Serverless platforms like AWS Lambda and GCP Cloud Functions offer unmatched speed and scalability. But with that flexibility
comes a new class of risk: lateral movement.
When functions are misconfigured or over-permissioned, attackers can quietly move between services or escalate privileges
often without raising alarms. This guide breaks down how these exploits unfold and what you can do today to stop them.
What Is Lateral Movement in Serverless?
Lateral movement is when an attacker gains access to one component and uses it to reach others. In serverless environments,
this often involves:
- Abusing overly broad IAM roles
- Triggering functions through spoofable event sources (e.g., Pub/Sub, S3)
- Accessing shared services like databases or queues
Because functions are short-lived and logs are fragmented across services, tracing the attack path can be difficult until it's too late.
Real-World Example: Over-Permissioned Lambda Role
Let’s say a Lambda function processes image uploads from S3. It only needs s3:GetObject, but its IAM role also includes s3:PutObject, dynamodb:PutItem, and lambda:InvokeFunction.
An attacker exploits the function, perhaps through a vulnerable dependency or misconfigured endpoint, and uses the role to:
- Upload malicious content to another S3 bucket
- Invoke a different Lambda function with higher privileges
- Insert falsified records or exfiltrate data via DynamoDB
This is lateral movement. And without strong isolation and logging, it can go unnoticed.
Step-by-Step: How to Trace Cross-Function Exploits
1. Check IAM Role Usage and Sharing
- List all functions using the same IAM role
- AWS: Use aws lambda list-functions + get-function-configuration
- GCP: Use gcloud functions describe + service account mapping
- Flag roles or service accounts reused across multiple functions or projects
2. Map Event Triggers and Downstream Access
- Document how each function is triggered (e.g., S3, Pub/Sub, API Gateway)

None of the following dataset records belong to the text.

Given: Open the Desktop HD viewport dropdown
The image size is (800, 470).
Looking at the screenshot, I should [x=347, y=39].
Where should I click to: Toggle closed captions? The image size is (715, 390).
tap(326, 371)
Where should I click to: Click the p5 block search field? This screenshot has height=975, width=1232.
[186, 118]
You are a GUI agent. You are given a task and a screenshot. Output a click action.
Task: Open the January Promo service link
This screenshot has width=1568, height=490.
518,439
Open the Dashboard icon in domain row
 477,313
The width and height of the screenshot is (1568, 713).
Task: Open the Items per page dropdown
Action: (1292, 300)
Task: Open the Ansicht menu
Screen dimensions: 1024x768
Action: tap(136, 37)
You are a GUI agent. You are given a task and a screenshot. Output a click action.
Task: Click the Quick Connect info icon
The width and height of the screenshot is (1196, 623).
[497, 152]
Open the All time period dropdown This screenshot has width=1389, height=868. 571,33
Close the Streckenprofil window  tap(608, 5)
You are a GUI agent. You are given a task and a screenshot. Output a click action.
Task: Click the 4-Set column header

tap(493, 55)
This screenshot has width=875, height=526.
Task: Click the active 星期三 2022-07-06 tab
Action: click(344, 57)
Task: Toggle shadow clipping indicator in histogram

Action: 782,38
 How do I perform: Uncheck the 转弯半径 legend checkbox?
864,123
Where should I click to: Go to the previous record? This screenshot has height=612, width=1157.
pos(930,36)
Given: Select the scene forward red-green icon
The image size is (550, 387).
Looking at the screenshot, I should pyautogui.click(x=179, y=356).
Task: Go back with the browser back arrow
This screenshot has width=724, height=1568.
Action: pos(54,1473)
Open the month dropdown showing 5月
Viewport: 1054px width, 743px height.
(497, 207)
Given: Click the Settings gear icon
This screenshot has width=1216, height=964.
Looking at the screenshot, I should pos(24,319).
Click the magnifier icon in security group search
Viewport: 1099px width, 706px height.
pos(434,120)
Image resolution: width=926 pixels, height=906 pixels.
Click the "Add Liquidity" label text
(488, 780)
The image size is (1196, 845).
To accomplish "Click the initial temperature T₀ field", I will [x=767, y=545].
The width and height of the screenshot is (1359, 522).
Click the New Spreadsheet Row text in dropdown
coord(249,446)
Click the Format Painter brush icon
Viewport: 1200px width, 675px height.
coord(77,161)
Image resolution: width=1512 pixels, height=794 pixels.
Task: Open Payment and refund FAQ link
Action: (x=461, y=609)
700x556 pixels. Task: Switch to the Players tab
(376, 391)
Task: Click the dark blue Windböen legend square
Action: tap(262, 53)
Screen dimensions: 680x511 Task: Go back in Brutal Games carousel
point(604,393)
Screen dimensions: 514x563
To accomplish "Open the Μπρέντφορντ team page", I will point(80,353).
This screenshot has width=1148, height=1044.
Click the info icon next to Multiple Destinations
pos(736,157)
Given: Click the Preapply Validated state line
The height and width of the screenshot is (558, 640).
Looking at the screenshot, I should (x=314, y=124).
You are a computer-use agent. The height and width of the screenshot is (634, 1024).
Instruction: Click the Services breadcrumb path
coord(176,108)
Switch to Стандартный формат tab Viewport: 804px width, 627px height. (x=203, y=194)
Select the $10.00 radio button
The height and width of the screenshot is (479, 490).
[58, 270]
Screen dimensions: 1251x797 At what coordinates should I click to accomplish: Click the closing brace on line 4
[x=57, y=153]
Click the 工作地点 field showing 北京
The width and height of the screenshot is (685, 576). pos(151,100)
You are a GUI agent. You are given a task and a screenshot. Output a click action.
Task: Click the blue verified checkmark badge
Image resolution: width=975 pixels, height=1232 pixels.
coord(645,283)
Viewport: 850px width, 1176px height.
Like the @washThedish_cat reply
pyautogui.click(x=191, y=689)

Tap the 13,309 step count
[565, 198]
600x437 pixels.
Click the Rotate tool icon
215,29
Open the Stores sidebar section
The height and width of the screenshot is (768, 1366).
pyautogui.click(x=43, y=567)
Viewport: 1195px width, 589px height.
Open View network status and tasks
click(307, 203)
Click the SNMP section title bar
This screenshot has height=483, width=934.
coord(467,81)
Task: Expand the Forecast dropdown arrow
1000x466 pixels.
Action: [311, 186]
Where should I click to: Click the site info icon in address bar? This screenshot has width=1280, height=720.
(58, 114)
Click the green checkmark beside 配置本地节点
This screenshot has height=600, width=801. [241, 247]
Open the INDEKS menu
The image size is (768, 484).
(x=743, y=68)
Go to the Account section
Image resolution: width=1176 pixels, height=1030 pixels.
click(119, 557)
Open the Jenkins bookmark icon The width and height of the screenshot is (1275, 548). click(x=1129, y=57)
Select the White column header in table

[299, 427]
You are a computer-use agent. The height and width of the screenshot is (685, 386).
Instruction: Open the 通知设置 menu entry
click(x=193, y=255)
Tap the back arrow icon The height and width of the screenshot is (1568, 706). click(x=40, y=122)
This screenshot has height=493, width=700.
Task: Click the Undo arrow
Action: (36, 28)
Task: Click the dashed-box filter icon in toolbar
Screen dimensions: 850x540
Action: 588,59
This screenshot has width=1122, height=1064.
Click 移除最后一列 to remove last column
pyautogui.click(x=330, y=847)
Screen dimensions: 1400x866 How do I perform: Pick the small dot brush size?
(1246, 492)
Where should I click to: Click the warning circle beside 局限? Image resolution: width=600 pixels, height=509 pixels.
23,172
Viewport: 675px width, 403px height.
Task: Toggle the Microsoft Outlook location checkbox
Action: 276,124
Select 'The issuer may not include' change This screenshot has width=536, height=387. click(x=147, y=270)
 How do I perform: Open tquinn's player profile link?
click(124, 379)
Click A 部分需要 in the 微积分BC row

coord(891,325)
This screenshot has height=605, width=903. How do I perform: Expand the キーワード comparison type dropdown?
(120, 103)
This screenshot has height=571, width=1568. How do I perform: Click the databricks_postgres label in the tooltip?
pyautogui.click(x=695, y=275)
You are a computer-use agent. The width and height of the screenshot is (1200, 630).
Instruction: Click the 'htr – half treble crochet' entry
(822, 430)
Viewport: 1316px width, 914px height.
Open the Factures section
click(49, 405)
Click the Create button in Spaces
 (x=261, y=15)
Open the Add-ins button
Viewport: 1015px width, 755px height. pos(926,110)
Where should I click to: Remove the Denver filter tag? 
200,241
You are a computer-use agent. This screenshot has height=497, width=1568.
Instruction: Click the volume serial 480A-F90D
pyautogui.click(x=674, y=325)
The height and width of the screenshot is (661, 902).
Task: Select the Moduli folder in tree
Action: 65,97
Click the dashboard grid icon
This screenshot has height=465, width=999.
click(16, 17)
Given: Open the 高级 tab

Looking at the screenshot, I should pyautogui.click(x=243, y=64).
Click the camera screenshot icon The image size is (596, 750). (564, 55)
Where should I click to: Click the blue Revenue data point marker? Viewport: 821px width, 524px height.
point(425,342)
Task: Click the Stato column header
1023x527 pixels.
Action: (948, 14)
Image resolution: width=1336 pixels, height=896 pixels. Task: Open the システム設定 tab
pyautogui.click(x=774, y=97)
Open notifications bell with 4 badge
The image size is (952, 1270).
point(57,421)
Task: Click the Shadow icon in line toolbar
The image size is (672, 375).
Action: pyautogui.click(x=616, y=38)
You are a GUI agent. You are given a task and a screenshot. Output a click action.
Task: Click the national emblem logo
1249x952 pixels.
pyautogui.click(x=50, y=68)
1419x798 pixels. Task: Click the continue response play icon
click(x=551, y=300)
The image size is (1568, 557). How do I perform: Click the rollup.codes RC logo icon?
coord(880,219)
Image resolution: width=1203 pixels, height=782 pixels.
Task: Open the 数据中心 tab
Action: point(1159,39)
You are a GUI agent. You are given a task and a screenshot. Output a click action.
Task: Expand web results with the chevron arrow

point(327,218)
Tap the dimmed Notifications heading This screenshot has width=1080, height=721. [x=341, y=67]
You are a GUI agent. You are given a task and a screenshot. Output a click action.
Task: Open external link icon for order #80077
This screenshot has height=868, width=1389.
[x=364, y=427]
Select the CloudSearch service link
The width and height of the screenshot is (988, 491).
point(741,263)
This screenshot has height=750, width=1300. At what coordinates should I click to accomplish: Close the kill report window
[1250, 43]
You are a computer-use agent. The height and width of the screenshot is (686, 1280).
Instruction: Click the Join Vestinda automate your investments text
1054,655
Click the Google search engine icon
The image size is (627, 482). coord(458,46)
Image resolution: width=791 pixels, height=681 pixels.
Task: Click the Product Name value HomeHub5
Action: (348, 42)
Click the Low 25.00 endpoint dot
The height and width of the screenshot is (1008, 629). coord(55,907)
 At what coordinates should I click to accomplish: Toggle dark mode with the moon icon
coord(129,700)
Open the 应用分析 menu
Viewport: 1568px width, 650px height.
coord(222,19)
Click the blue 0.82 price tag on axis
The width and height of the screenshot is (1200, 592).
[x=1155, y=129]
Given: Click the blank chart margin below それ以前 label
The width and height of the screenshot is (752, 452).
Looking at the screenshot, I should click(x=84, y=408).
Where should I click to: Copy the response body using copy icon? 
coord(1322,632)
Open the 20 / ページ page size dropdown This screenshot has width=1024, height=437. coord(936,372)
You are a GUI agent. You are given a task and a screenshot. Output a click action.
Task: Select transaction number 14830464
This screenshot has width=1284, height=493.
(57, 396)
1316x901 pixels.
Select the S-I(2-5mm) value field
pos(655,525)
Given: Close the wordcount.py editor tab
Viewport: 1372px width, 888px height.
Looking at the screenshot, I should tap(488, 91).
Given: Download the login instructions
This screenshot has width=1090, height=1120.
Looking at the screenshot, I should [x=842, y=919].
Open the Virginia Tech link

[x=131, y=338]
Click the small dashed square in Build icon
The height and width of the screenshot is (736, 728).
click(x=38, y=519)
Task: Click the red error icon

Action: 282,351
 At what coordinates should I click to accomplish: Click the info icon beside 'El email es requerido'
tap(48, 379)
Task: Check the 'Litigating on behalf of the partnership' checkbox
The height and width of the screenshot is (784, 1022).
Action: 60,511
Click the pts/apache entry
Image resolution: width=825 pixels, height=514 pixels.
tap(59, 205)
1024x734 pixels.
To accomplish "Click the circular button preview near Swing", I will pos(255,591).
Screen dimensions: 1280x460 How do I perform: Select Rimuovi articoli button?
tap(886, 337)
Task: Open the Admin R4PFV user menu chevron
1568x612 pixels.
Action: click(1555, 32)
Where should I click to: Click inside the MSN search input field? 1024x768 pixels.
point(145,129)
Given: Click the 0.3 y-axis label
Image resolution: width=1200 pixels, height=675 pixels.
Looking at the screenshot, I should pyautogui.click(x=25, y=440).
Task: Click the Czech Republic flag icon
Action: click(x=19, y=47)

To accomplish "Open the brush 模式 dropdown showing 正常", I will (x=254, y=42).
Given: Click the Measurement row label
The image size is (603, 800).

- Identify any publicly accessible or easily spoofable event sources
- Determine whether a function can invoke other functions directly
3. Review Audit Logs and Trace Activity
- Enable AWS CloudTrail and GCP Cloud Audit Logs
- Filter for events like InvokeFunction, PutItem, or Publish
- Trace actions tied to the same IAM role or service account
Example AWS filter:
(PUT IN CODE BOX)
aws logs filter-log-events \
--log-group-name /aws/lambda/my-function \
--filter-pattern '{ $.eventName = "InvokeFunction" }'
Common Mistake: GCP Cloud Functions often share a default service account across projects leading to unintended privilege sprawl.
How to Prevent Lateral Movement in Serverless
1. Use a Unique Role per Function
- Avoid sharing IAM roles or service accounts across functions
- Grant only the minimum permissions needed
- Apply scope controls in AWS with iam:PassRole and in GCP with IAM bindings
2. Limit Function Permissions
- Remove wildcard permissions like lambda:* or s3:*
- Use IAM Access Analyser (AWS) or IAM Recommender (GCP) to review access
3. Restrict Function-to-Function Invocations
- Only allow cross-function calls where absolutely necessary
- Scope invocation permissions to specific functions, not all
4. Harden Event Triggers
- Lock down API Gateways with authentication and rate limits
- Use signed URLs or messages for S3, Pub/Sub, and other triggers
- Validate all input payloads rigorously
5. Enable Logging and Alerts on Role Abuse
- Set alerts for unexpected invocations or privilege escalations
- Use AWS GuardDuty or GCP Security Command Centre to surface anomalies
- Monitor sensitive services like Secrets Manager and KMS
Final Checklist

Conclusion
Serverless changes how lateral movement happens, it doesn’t eliminate it. To defend against cross-function attacks, isolate IAM roles,
restrict permissions, and tighten your event triggers. Then make sure you're logging, monitoring, and ready to respond.
Because in serverless, any function could be your weakest link. Contain the blast radius before it’s too late.